The pleasingly coloured products look at home in Instagram-worthy home styling images with the bottles adopting of-the-moment colours such as sage green or soft pink. Going green never looked so stylish.
It seems environmentally conscious cleaning brands are pioneers in this approach with Happy Human another such brand. A female-founded startup, Happy Human’s approach centres on removing the water from cleaning products which creates unnecessary transport costs. The product is condensed into a tablet which is then diluted in a reusable bottle. Pink, yellow, turquoise and blue tones make the brand modern and appealing. The clean design moves away from the maximalist category norm of cleaning products that grace our supermarket shelves.
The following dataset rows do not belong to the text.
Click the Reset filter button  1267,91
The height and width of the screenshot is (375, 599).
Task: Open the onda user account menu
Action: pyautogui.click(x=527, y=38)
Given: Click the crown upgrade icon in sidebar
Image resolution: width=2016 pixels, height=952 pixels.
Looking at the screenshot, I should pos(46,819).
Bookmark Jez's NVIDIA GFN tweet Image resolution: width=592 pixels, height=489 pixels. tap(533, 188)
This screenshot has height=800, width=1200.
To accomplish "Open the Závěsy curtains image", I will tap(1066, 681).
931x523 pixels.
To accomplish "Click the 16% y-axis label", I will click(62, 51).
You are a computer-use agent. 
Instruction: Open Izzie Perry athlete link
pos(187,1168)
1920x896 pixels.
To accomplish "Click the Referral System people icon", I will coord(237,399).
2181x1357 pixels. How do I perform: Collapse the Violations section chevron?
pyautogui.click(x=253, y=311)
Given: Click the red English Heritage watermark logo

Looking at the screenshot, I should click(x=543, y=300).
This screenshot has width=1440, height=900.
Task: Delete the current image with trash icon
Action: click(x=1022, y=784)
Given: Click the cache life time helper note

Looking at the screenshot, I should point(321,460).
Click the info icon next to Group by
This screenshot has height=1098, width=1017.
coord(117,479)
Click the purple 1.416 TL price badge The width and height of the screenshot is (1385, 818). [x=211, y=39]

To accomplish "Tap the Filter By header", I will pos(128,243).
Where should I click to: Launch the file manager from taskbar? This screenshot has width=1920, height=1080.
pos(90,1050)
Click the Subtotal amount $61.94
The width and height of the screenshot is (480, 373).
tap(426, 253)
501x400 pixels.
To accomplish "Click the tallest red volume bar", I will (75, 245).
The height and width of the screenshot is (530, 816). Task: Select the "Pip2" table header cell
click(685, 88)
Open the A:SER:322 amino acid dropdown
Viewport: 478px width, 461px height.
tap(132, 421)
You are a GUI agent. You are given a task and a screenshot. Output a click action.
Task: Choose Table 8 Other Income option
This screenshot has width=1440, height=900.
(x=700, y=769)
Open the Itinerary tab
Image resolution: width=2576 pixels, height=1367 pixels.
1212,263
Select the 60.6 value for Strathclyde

Minimalist design is also being used by two other environmentally friendly cleaning brands, Cove and The Dirt Companywith the latter looking less like a traditional cleaning product and more like a luxury skincare brand.
Meanwhile, New Zealand’s Supertrash, a waste collection service that diverts more than 200,000 kilograms of waste from landfill every month, has become known for its adoption of pink. A surprising colour to see on blokes emptying wheelie bins.
So what are the lessons here for environmentally conscious brands?
For starters, less is more in both packaging, product and design. Just as many of these brands are doing away with nasty chemicals and simplifying production processes, the brands and packaging can do the same. Simple packaging will stand out on shelves in a world of busy, visually complex brands.
Secondly, colour is key. The adoption of bold colour synonymous with current design aesthetics will win over savvy consumers who may not even be purchasing your products for their green creds. Bolder still would be embracing the neon colour trend that’s giving us all a post-pandemic pick-me-up across fashion, print and packaging.
With younger generations deeply passionate about the environment and climate change, the number of brands looking to highlight sustainability-based benefits is only going to increase. With that, it’s going to become harder for brands joining this growing chorus to differentiate. Finding a unique take on these design principles is a great place to start.
Rachel Terkelsen is the Creative Director for Principals Melbourne.
This article first appeared in Inside Retail.